Azzate, praticamente, s’è trasferita a Linate per tributare il giusto omaggio al “suo” ragazzo d’oro. Ad accogliere Tete c’erano papà Samuele e mamma Alessandra, il fratello Jacopo, la fidanzata Alice e poi decine e decine di tifosi. Che hanno accolto l’olimpionico a suon di cori, canzoni (c’è stato chi s’è munito persino di tamburo per il giusto accompagnamento musicale) e lunghi applausi.

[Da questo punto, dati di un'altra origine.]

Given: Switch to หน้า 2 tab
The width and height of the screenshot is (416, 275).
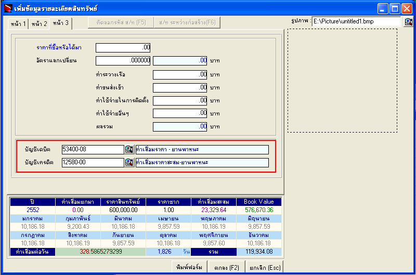Looking at the screenshot, I should click(x=39, y=24).
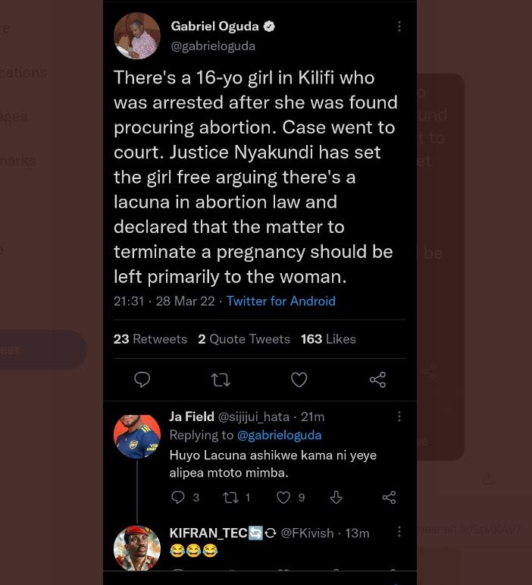Download icon on Ja Field's reply

coord(336,498)

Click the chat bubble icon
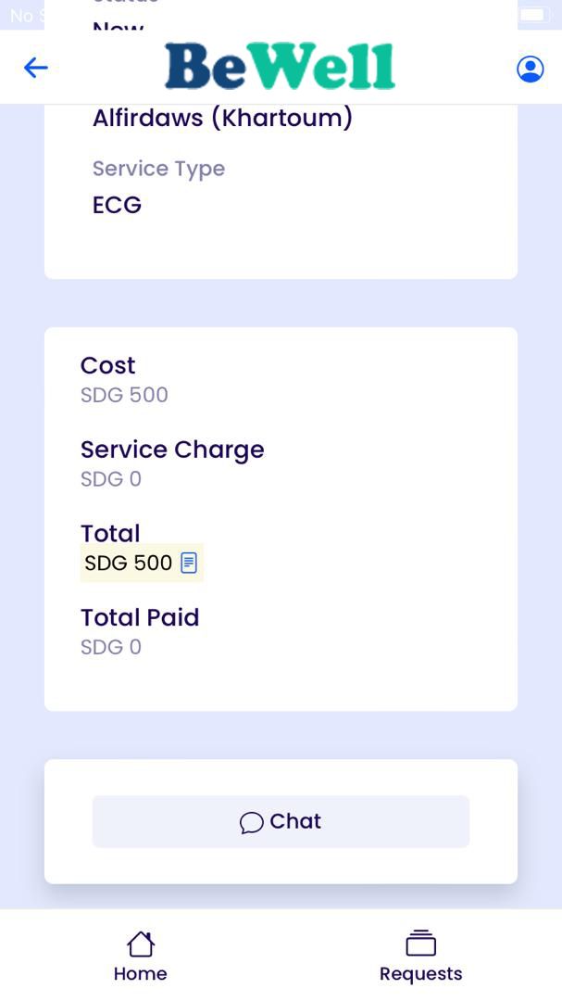tap(251, 823)

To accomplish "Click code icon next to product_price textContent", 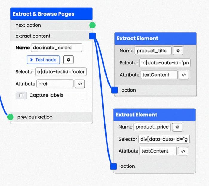I will tap(183, 151).
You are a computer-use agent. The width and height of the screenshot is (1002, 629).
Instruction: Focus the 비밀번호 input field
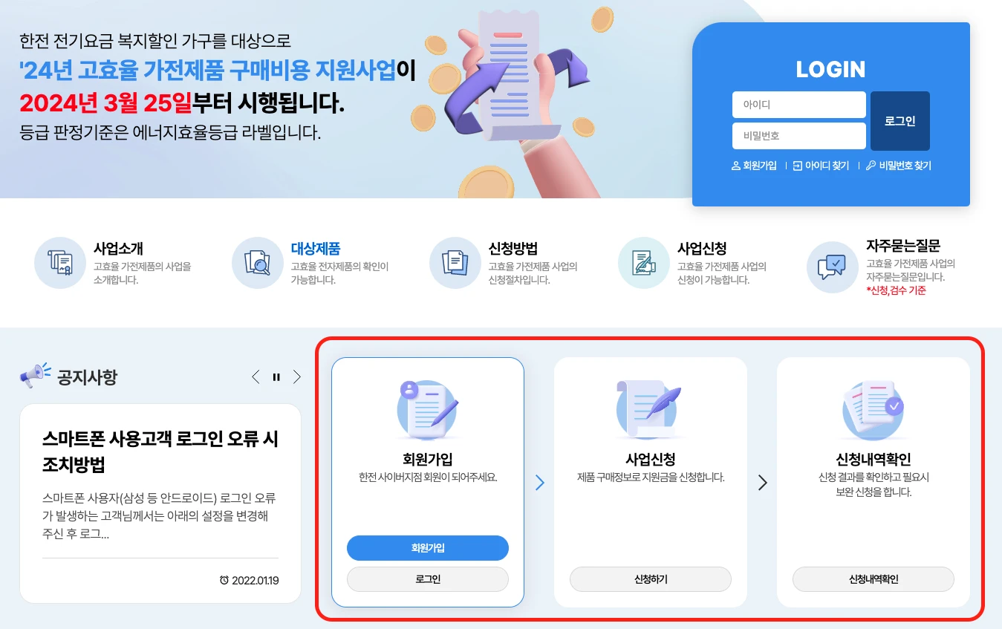tap(799, 136)
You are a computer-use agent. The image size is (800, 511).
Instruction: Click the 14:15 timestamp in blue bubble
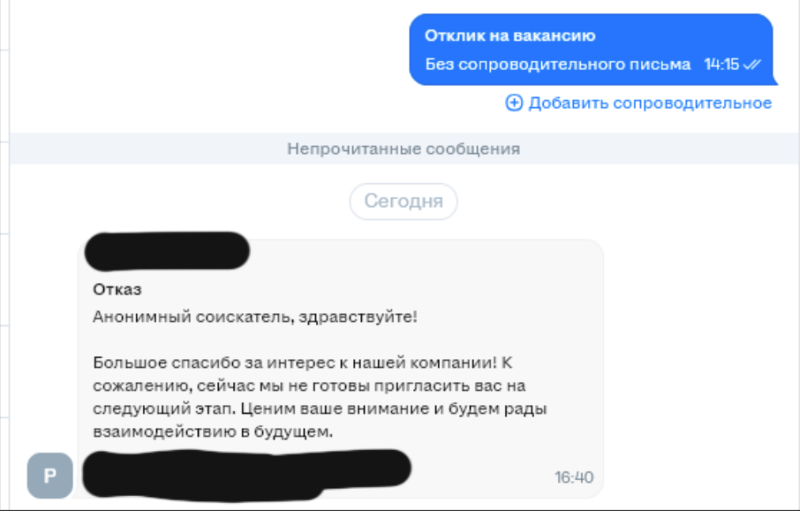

La parte istituzionale è stata affidata a Giacomo Tamborini, vicesindaco di Azzate, che ha accolto l’eroe di Parigi in fascia tricolore.
La lezione di Martinenghi
Una festa bella e spontanea alla quale uno sorpreso Martinenghi non si è affatto negato tra abbracci, foto e autografi. «È davvero un grande orgoglio accogliere Nicolò Martinenghi al rientro dalle Olimpiadi, medaglia d’oro nei 100m rana – ha commentato Tamborini – Vedere così tanti giovani rappresentare il nostro paese, e in questo caso anche la nostra Azzate, penso sia davvero un bel segnale, e la lezione che dà a tutti è anche quella di essere capaci di seguire con costanza e impegno i propri sogni. Grande Tete».